● **SUPPLIED PASSAGE**:
################

Written by: Christopher Putnam
Illustrated by: Dr. Biology

show/hide words to know

Ancient: very old.

Antivenin: also called antivenom, a medicine used to treat people who have been bitten or stung by a venomous animal......more

Arachnid: a joint-legged animal that is part of the class Arachnida. These animals have eight legs and include spiders, scorpions, as well as other animals......more

Habitat: the place where an animal or plant lives.

Nocturnal animal: animal that is active at night... more

Predator: an animal that eats other animals to survive. For example, a lion is a predator... more

Prey: animal hunted for food by another animal or animals... more

Symptoms: (1) How you look or feel when sick; like a fever or rash. (2) Changes in your body or behavior when you are sick.

Venom: a toxic substance some animals use to kill prey or defend themselves.

Don't be misled by the title of the story. Scorpions are amazing animals, but they can pack a painful sting. So even though they are rarely deadly, you wouldn't want to think they are harmless. Instead, spend some time reading about these arachnids and learn about what we know and what we are still learning about these ancient animals.

################

● **YOUR OBJECTIVE**: Copy the scorpion page word for word, starting at "Antivenin: also called" and ending at "or plant lives.".

● **DATASET SECTION**:

################

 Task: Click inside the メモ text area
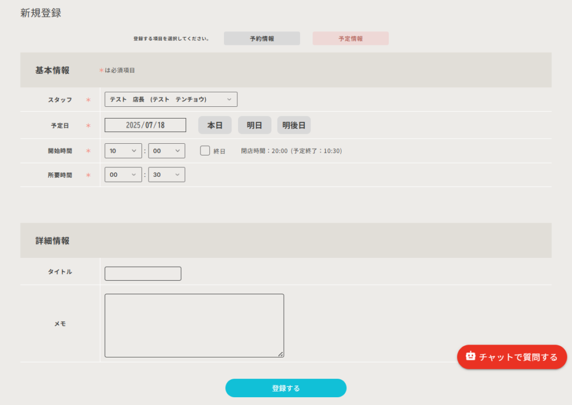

################

● **ANSWER SECTION**:
Antivenin: also called antivenom, a medicine used to treat people who have been bitten or stung by a venomous animal......more

Arachnid: a joint-legged animal that is part of the class Arachnida. These animals have eight legs and include spiders, scorpions, as well as other animals......more

Habitat: the place where an animal or plant lives.